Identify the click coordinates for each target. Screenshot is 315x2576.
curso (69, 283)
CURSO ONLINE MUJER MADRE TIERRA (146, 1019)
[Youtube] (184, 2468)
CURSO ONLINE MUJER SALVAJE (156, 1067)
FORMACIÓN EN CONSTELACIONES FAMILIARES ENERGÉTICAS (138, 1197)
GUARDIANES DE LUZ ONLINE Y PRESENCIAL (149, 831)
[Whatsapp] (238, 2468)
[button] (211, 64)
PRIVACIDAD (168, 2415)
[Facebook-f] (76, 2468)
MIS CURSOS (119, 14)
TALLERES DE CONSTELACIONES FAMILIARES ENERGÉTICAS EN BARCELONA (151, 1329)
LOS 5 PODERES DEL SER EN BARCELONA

======

* _INSTRUCTIONS TO FOLLOW_: All the records, as written, must be given again.

* _RESPONSE_:
Identify the click coordinates for each target. Screenshot is 315x2576.
curso (69, 283)
CURSO ONLINE MUJER MADRE TIERRA (146, 1019)
[Youtube] (184, 2468)
CURSO ONLINE MUJER SALVAJE (156, 1067)
FORMACIÓN EN CONSTELACIONES FAMILIARES ENERGÉTICAS (138, 1197)
GUARDIANES DE LUZ ONLINE Y PRESENCIAL (149, 831)
[Whatsapp] (238, 2468)
[button] (211, 64)
PRIVACIDAD (168, 2415)
[Facebook-f] (76, 2468)
MIS CURSOS (119, 14)
TALLERES DE CONSTELACIONES FAMILIARES ENERGÉTICAS EN BARCELONA (151, 1329)
LOS 5 PODERES DEL SER EN BARCELONA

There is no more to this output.